■ TRY IT
The answer required is how many lines of the following entries contain the word "label", with no other words.

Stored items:
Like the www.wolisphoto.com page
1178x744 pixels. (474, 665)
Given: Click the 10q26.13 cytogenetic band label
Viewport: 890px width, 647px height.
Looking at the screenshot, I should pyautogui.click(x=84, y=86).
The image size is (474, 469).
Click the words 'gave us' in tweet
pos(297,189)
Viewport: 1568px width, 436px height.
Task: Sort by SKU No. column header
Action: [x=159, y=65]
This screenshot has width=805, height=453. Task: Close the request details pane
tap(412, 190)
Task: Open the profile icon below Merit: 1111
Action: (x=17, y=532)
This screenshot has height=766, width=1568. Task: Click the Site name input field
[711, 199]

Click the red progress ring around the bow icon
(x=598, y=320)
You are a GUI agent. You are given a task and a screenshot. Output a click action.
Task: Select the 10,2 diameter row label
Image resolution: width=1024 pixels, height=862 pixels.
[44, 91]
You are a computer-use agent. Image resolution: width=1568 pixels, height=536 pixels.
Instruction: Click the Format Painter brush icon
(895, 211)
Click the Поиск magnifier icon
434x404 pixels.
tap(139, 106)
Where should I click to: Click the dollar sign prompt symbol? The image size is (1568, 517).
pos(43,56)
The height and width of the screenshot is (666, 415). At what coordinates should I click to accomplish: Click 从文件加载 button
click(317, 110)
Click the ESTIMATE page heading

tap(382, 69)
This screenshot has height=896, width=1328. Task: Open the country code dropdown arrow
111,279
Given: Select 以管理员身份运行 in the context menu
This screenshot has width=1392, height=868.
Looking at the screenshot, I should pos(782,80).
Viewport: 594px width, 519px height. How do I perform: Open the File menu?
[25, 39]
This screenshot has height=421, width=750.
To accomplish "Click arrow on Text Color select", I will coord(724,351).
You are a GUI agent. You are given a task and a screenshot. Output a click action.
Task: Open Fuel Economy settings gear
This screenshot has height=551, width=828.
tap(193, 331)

■ SOLUTION BELOW
2